Hace unos días he visto la película «Un largo viaje», dirigida por Jonathan Teplitzky. Se
basa en la historia real de Edic Lamax, un oficial del ejército inglés que fue hecho
prisionero y torturado hasta la extenuación en 1942, durante la II Guerra Mundial. Junto a
otros muchos soldados de diferentes nacionalidades se le utilizó, bajo condiciones
infrahumanas, en la construcción de un ferrocarril que uniese Birmania y Tasmania y
proporcionase una ruta de abastecimiento, vital para el ejército nipón. El film refleja los
mismos lugares de la famosa película «El puente sobre el río Kwai» de David Lean, pero
con perspectivas muy distintas. En la obra del «ferrocarril de la muerte» se calcula que
murieron unas 100.000 prisioneros, por enfermedades y trabajos forzados.
La película tiene de protagonistas a Colin Firth, para mí uno de los mejores actores del
momento, (como Edic Lamax adulto) y a Jeremy Irvine (Edic Lamax joven). El personaje
mayor padece ataques de pánico y pesadillas (el famoso estrés postraumático),
consecuencia de todo lo que le ocurrió en el campo de prisioneros cuando, acusado de
espía, fue entregado a la Kempeitai, la feroz policía militar japonesa. Solo logrará la
serenidad cuando se reencuentra y perdona a su torturador aún vivo.
A pesar de que algunas imágenes son macabras, a mi me ha parecido una película muy
contenida en el tratamiento de las emociones, lo que sin embargo y curiosamente permite
verla sin demasiado coste emotivo, algo imposible si todo hubiera sido narrado mucho
más emocionalmente. La manera inglesa de actuar o algo parecido. Supongo.
Pero no es esto último lo que pretendo decir en el artículo, sino citar una de las
posibilidades que la película sugiere: la del perdón como remedio terapéutico, no
únicamente para quien lo recibe, sino también para quien lo da. El auténtico Edic Lamax,
que murió el 8 de octubre de 2012, a la edad de 93 años, lo contó primero en un libro
autobiográfico publicado en 1995: «The Railway Man», y después en entrevistas
periodísticas que reprodujeron los medios. Perdonó porque su maltratador no dejaba de
rogarle que lo hiciera y porque al final había comprendido que todos fueron (de alguna
forma) víctimas de una guerra innoble entre naciones que los utilizó y engañó vilmente.

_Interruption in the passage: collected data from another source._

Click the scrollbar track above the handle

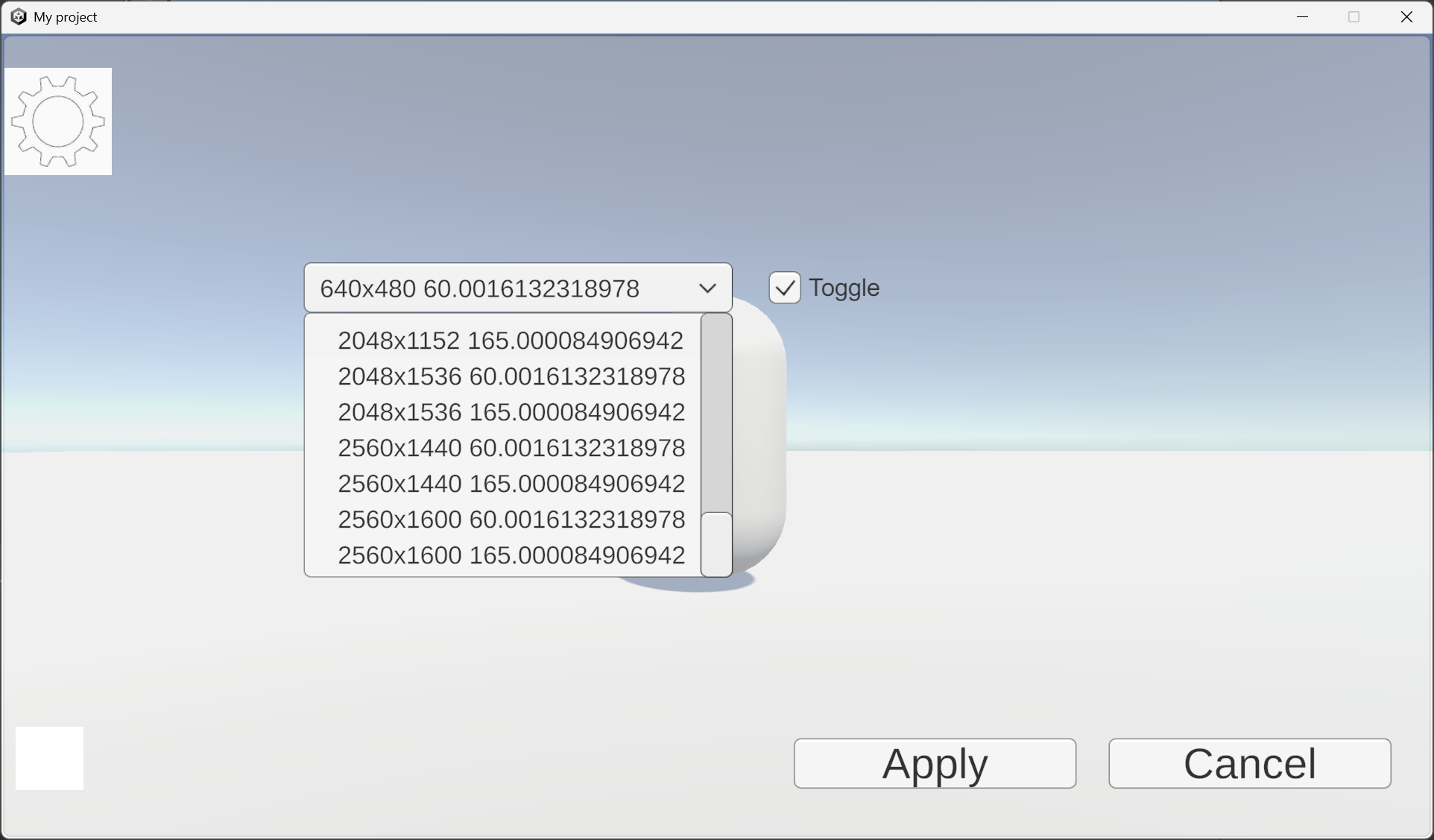tap(717, 410)
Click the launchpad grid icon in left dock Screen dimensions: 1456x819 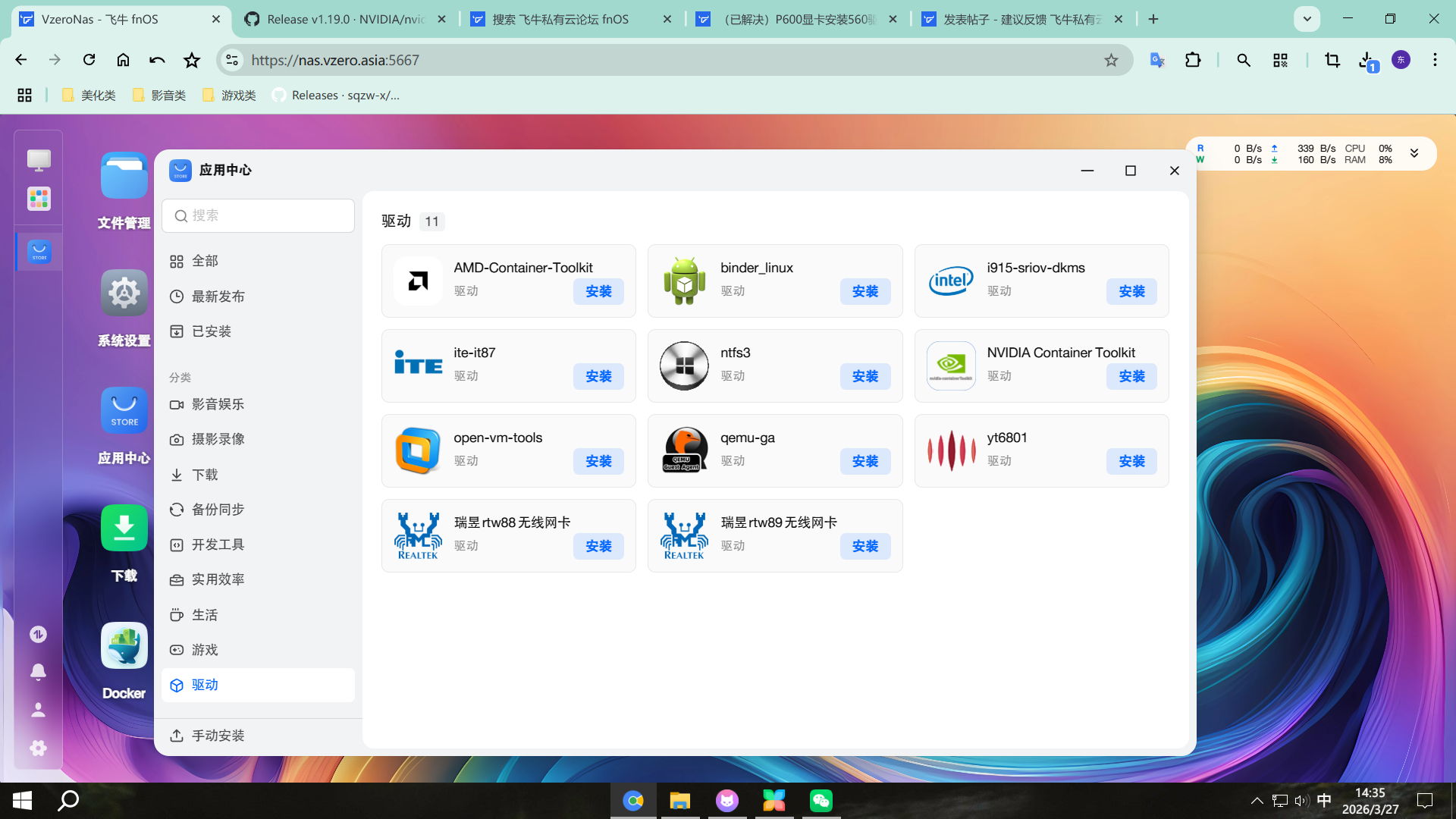pyautogui.click(x=39, y=199)
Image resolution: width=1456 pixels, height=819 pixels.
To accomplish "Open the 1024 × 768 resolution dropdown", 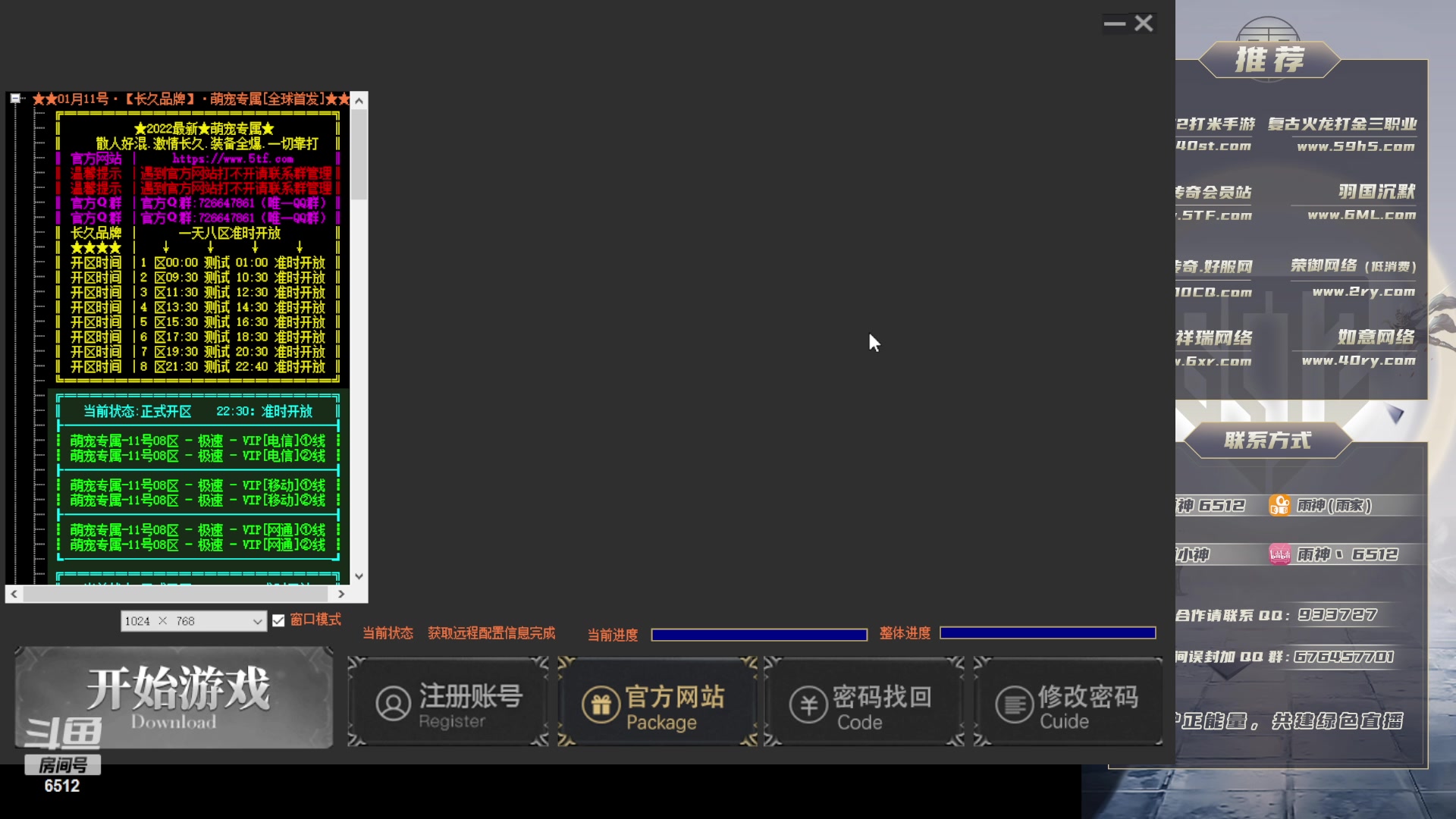I will click(259, 620).
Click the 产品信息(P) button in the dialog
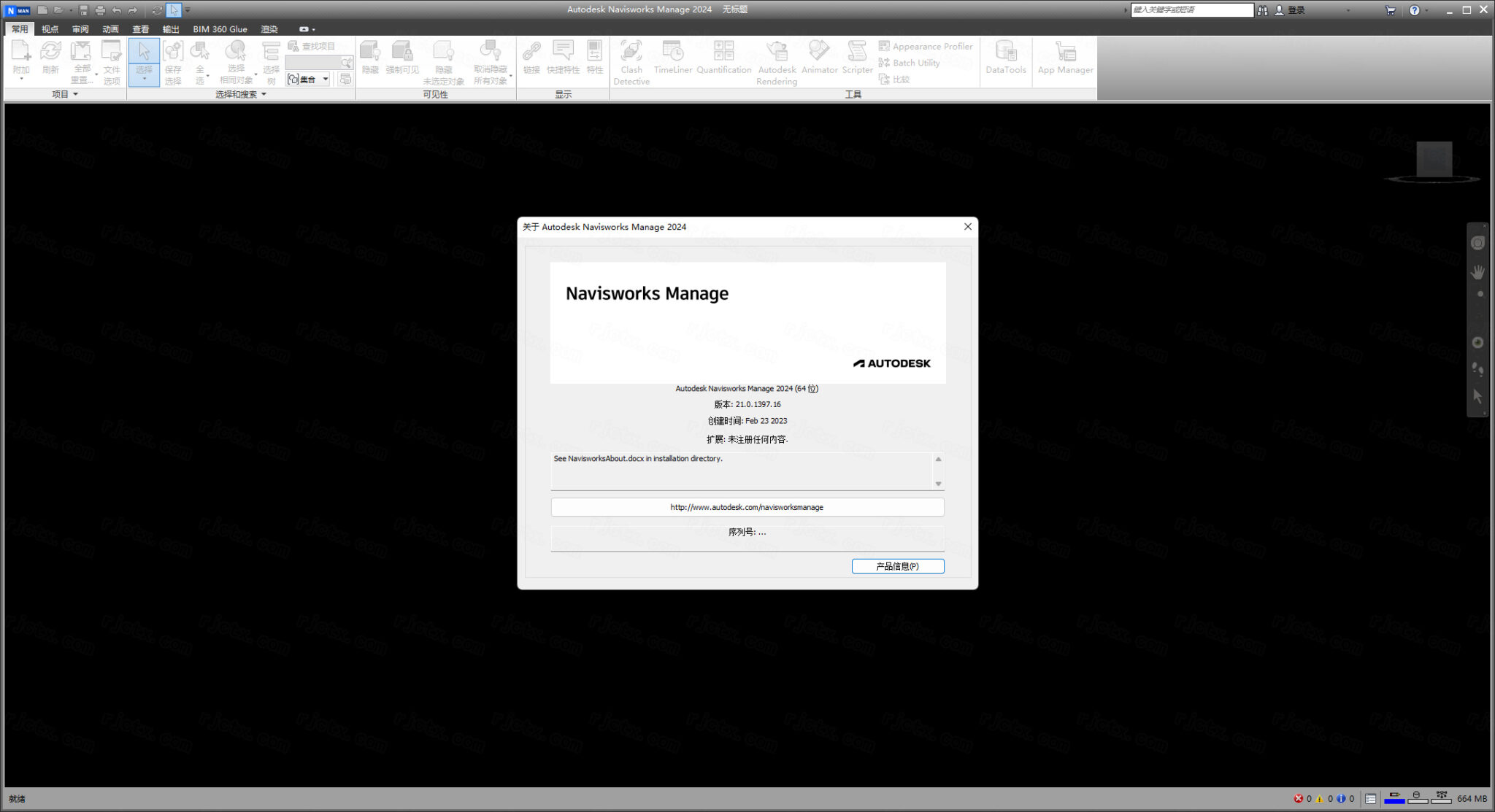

«Después de nuestro encuentro me sumí en un estado de paz y determinación. El perdón
es posible cuando alguien está preparado para aceptar la disculpa», escribe.
Supongo que si. Supongo que, a veces, ocurre lo de no sentirse realmente responsable
de algo hecho, del mal causado. Sucede en las organizaciones y en los colectivos. En las
consignas que se dan, de una manera u otra, para mantener la supervivencia de lo
común, ya sea institucional o privado. Al menos eso es un buen pretexto. Siempre me ha
sorprendido la facilidad intelectual de quienes esconden su propia conciencia, sus propios
agradecimientos, detrás de la conveniencia pragmática de ir o no contracorriente cuando
piensan en lo que les puede ayudar o perjudicar para sus intereses del momento.
Delegando, sin traumas, su ética personal en la dictada por quien, ostenta el mando de la
tribu.
A quien ofrecer el perdón, entonces? Y sobre qué? Cuánto valdría?